The obvious answer
The short answer is yes. Even a seemingly minor increase in average temperature is enough to produce a major shift in our planet’s climate.
4.7 degrees C. The difference between wearing a sweater and not wearing one on an early spring day. In reality, if global emissions continue at their current rate, the world we live in will be 4.7 degrees C warmer by 2100, with grave consequences for all ecosystems and living things, including us.
According to the National Climate Assessment, human activities are the leading cause of global warming, especially carbon pollution from fossil fuels and forest destruction. Pollutants like carbon dioxide and methane act as a blanket, trapping heat from the sun and causing global warming. The decade from 2010 to 2019 was the hottest in at least 1,300 years. It is changing the earth’s climate system, including land, oceans and ice.
So what’s the worst that can happen?
Increasingly severe weather
Storms, heat waves, floods, and droughts are all getting worse as temperatures rise. Weather patterns change as the climate warms, making wet areas wetter and dry areas drier. Extreme weather events are increasing costs and more billion-dollar weather disasters are expected.
According to the National Oceanic and Atmospheric Administration, ten weather and climate disaster events caused at least $1 billion in losses in 2015. From 1980 to 2015, disasters cost an average of $5.2 billion. Between 2011 and 2015, the annual average cost was $10.8 billion.

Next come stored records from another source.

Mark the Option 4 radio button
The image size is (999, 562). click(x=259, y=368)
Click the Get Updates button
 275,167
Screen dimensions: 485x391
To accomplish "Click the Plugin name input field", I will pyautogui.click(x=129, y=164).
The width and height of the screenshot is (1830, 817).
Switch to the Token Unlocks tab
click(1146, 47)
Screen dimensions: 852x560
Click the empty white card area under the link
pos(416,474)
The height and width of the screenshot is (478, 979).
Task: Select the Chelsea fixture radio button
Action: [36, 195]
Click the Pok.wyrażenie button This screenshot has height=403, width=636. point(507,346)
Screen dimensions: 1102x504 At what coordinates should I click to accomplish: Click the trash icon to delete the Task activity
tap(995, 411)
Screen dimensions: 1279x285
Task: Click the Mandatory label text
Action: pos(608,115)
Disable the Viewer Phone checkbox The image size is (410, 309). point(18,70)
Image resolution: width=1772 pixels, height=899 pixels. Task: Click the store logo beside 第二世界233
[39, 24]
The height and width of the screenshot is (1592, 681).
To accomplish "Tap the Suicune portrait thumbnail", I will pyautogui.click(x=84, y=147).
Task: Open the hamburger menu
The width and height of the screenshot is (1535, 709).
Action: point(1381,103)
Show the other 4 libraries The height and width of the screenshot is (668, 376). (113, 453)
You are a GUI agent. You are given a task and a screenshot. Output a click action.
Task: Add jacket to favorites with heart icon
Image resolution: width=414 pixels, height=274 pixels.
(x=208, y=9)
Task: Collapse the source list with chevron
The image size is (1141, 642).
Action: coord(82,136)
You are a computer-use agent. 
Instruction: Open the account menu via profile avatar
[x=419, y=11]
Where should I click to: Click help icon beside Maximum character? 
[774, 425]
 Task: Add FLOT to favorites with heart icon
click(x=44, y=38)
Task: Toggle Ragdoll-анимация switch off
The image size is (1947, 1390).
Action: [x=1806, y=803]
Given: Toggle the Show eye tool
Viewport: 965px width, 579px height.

Droughts, intense storms, and floods are becoming more frequent as our warming atmosphere holds–and then dumps–more moisture. Long dry spells mean scorched lawns. Dust storms, extreme heat, and flash flooding are all symptoms of drought in the United States. Water scarcity is a major cause of death and disease elsewhere in the world. Heavy rains cause streams, rivers, and lakes to overflow, causing property damage, contaminated drinking water, hazardous material spills, mold infestation, and unhealthy air. Disease-carrying insects like mosquitoes, fleas, and ticks benefit from a warmer, wetter world.
Higher mortality rates
“The biggest global health threat of the 21st century,” say scientists today. It is a threat that affects us all, especially children, the elderly, low-income communities, and minorities. As temperatures rise, so do illnesses, ER visits, and deaths.
It’s hotter where people aren’t used to it, Haq says. “They lack or cannot afford air conditioning. A day or two isn’t much. But four days of high temperatures, even at night, have serious health consequences.” Every year, hundreds of Americans die from heat-related illnesses like heat exhaustion, heatstroke, cardiovascular and kidney diseases. Heat kills more Americans than hurricanes, tornadoes, floods, and lightning combined.
Air that is dirtier
Rising temperatures also exacerbate air pollution by increasing ground level ozone, which is formed when pollution from automobiles, factories, and other sources reacts with sunlight and heat, as well as other pollutants. Ground-level ozone is the primary component of smog, and the hotter the weather gets, the more of it we have to deal with. For asthmatics, polluted air is associated with higher hospitalization rates as well as higher mortality rates. It has a negative impact on the health of people who suffer from cardiac or pulmonary disease. Warmer temperatures also result in a significant increase in pollen in the air, which is bad news for people who suffer from hay fever and other allergic conditions.
Increasing wildlife extinctions
Humans face many challenges, but we are not the only ones feeling the heat. Animals that inhabit land and sea are doomed to extinction if they do not adapt quickly enough. Not everyone will succeed. A 2014 report by the Intergovernmental Panel on Climate Change found that many land, freshwater, and marine species are moving to cooler climates or higher elevations to avoid warming. They’re altering seasonal patterns and migration routes. Yet many are still “at risk of extinction due to climate change.” As a result of climate change, pollution, and deforestation, vertebrate species (animals with backbones) are disappearing 114 times faster than expected.
Increasing sea levels
Polar regions are especially vulnerable to climate change. The Arctic is warming twice as fast as the rest of the world, and the ice sheets are melting rapidly. This not only affects the region’s people, wildlife, and plants, but it may also cause sea level rise. As a result, entire island nations as well as major cities such as New York, Los Angeles, Miami, Mumbai, Sydney and Rio de Janeiro will be threatened by rising oceans by 2100.
Climate change is here to stay, and it’s too late to stop it. We’ve already done that by polluting the air unchecked for a century. There would be effects even if we stopped emitting CO2 tomorrow, says Haq. That’s the bad news. Good news, too. We can avoid many of the severe consequences of climate change if we aggressively reduce global emissions and invest in technologies that remove carbon dioxie from the atmosphere.